Webster’s first etchings consisted of small pastoral studies made in and around the Village of Grez in the Forest of Fontainebleau outside Paris. In 1905, Webster submitted three of these etchings at the Salon de La Societe Nationale des Beaux Arts. They were accepted, and he was noticed as a rising talent. He followed these with tours of Italy, Spain, and France, accompanied by Donald Shaw MacLaughlan. Together they made scores of sketches, studies, and renderings, many of which provided inspiration for their subsequent work. Upon his return to Paris, Webster established himself in a studio on the Rue de Furstenberg. His reputation grew quickly with the issuance of additional prints, and in 1907 Webster was made an associate of The Royal Society of Painter-Etchers in London, as well as a member of both the Société Nationale des Beaux-Arts and the National Academy of Design. In 1915 Webster was awarded the gold medal at The Panama-Pacific Exposition in San Francisco.

In 1910, Webster visited New York City, where he was impressed by the skyscrapers he saw, a building type unknown in Europe. He stayed long enough to make a series of drawings and at least one etching that captured the changing shape and structure of the city, and arranged for representation with the New York publisher and dealer Frederick Keppel & Company.

In 1914 Webster enlisted in the American Ambulance Corps in support of the Allied Forces during World War I, and served through 1917, when he was exposed to militarized gas.

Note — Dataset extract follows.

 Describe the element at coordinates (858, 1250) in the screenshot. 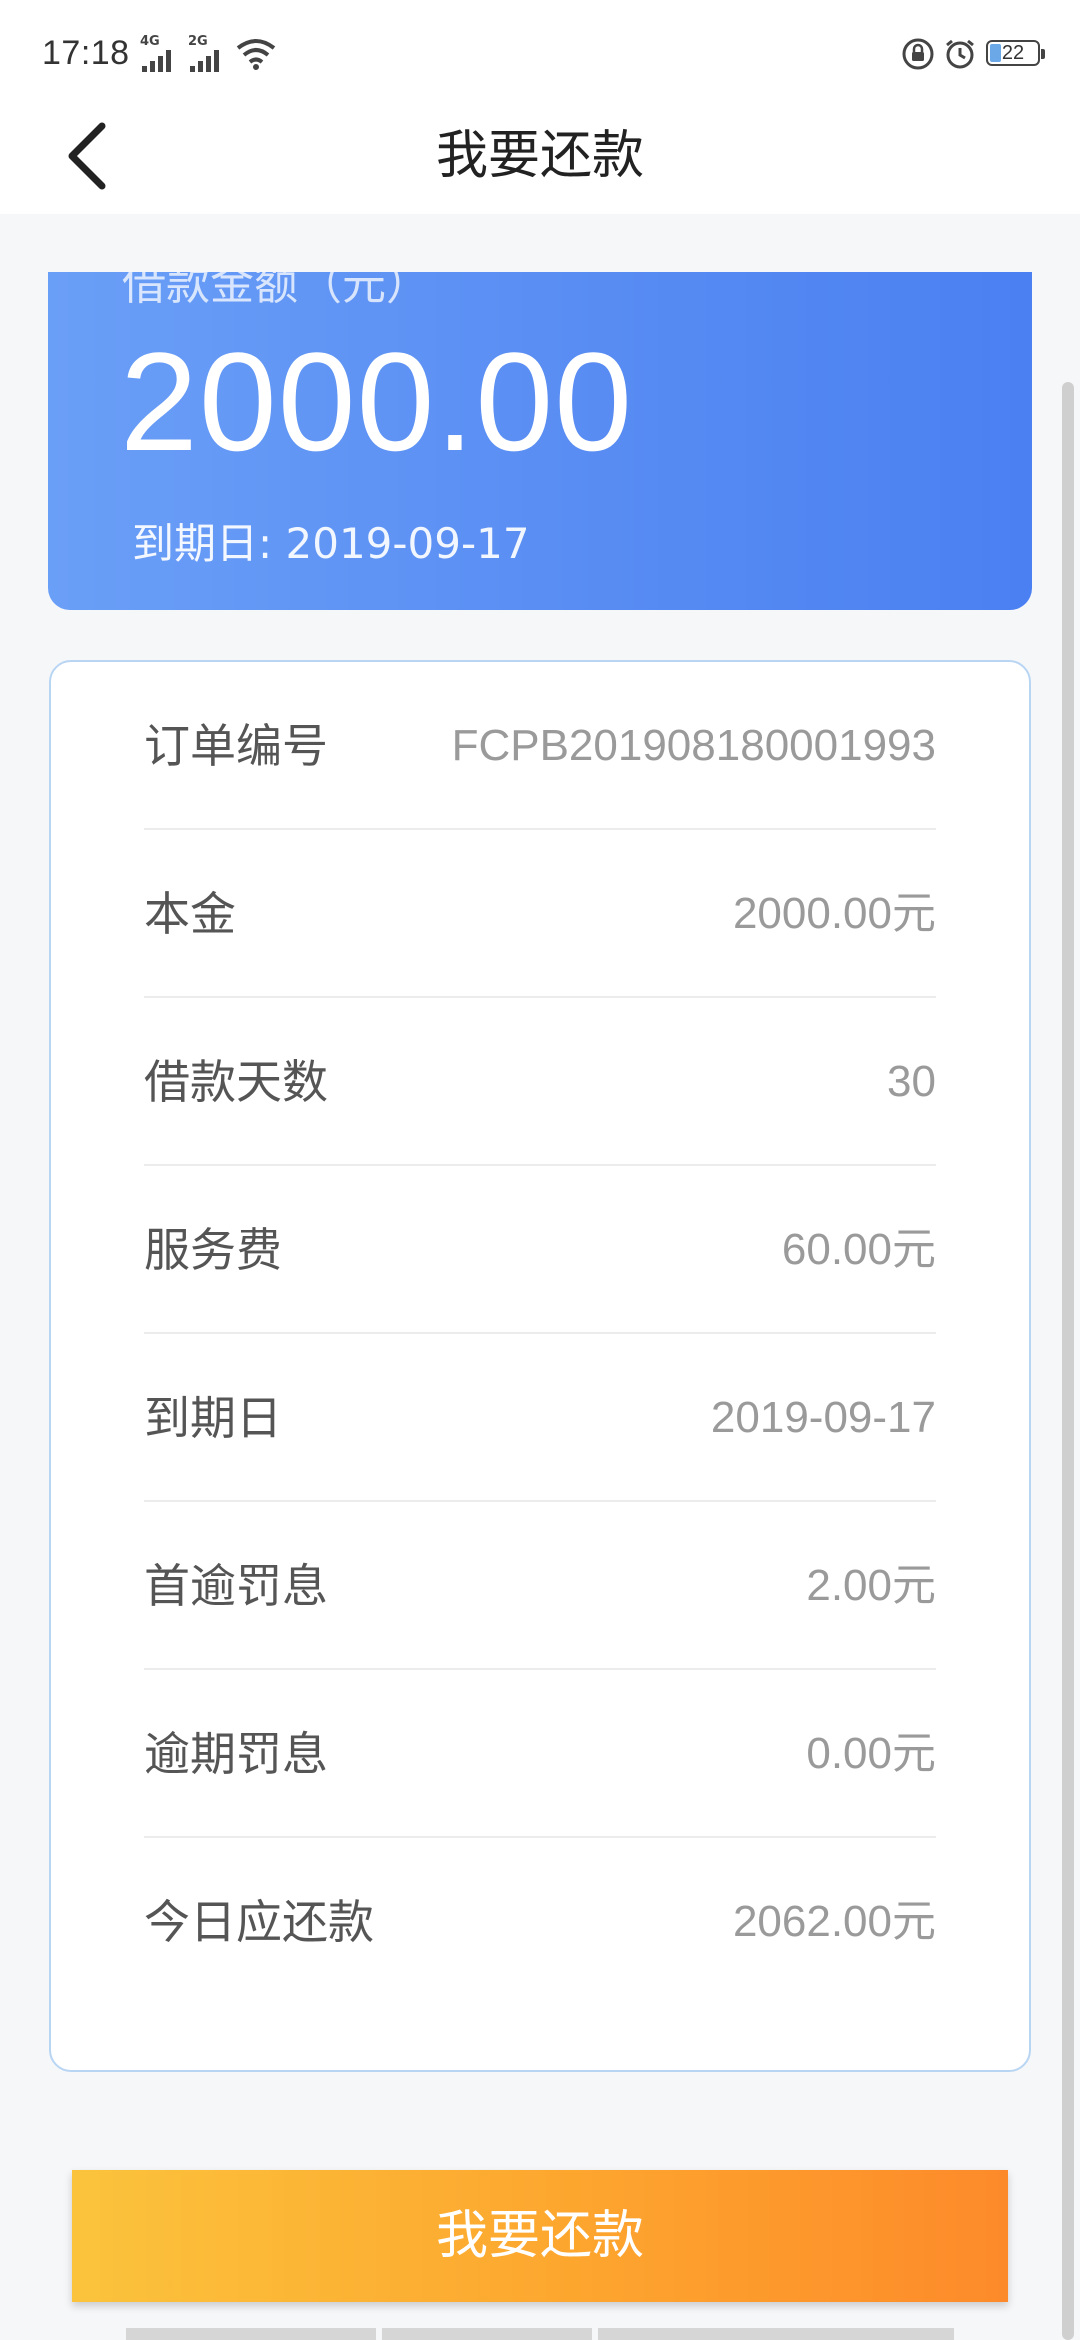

His eyesight was severely impaired forcing him to abandon the close, detailed work of etching in favor of watercolor and ink wash painting for a period of nearly ten years. Ironically, his watercolors from this period, and especially those made during his travels to Venice, are some of the most beautiful ever produced, and rival those of John Singer Sargent in their evocative fluidity and economy of means. His technique was orthodox Beaux Arts, using transparent layers of sepia ink or colored paint to suggest rather than depict a scene, and one cannot help but be reminded of the pen and brush fresco studies of Tiepolo. For his service to the nation of France, Webster was awarded the Croix de Guerre and made a Chevalier of The National Order of The Legion of Honor in 1926 (in 1956, his rank was elevated to Officer).

Webster died in Paris in 1970. In 1974 His personal papers, reference articles, correspondence, and estate prints were placed in the Archives of American Art, at The Smithsonian Institution by his wife, Moune G. H. Webster, as part of a commemorative exhibition of his work held by the National Collection of Fine Arts, and are preserved as an archive.